• AIM OF THE EXERCISE: Below are the records; copy out every line that holds the word "will".

+---+

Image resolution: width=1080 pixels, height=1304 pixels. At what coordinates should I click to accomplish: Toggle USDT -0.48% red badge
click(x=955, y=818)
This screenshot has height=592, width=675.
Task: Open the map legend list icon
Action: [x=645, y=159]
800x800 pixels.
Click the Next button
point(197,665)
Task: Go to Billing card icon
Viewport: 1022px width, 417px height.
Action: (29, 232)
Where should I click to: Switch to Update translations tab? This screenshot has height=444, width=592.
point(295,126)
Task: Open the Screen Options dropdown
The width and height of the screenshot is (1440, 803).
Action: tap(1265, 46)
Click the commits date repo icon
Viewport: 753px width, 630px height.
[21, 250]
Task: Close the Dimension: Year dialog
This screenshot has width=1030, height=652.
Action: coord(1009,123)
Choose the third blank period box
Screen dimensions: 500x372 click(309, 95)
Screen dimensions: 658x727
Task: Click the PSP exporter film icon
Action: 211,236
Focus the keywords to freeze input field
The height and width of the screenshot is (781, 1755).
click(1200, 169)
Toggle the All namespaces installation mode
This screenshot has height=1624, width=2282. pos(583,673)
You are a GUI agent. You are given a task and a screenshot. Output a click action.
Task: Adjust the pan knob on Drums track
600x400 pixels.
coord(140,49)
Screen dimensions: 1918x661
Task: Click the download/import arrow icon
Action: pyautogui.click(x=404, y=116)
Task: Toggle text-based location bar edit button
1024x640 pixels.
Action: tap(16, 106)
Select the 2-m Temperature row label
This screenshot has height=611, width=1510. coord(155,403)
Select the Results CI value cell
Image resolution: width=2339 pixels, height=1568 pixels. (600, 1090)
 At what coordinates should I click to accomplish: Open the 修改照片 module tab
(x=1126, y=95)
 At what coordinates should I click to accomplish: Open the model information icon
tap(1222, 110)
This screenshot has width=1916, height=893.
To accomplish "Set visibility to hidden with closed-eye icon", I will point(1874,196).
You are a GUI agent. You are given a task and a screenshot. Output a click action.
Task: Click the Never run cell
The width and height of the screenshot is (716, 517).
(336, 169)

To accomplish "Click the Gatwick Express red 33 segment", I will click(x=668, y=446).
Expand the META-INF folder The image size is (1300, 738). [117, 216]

+---+

• RESPONSE AREA:
To accomplish "Set visibility to hidden with closed-eye icon", I will point(1874,196).
To accomplish "Click the Gatwick Express red 33 segment", I will click(x=668, y=446).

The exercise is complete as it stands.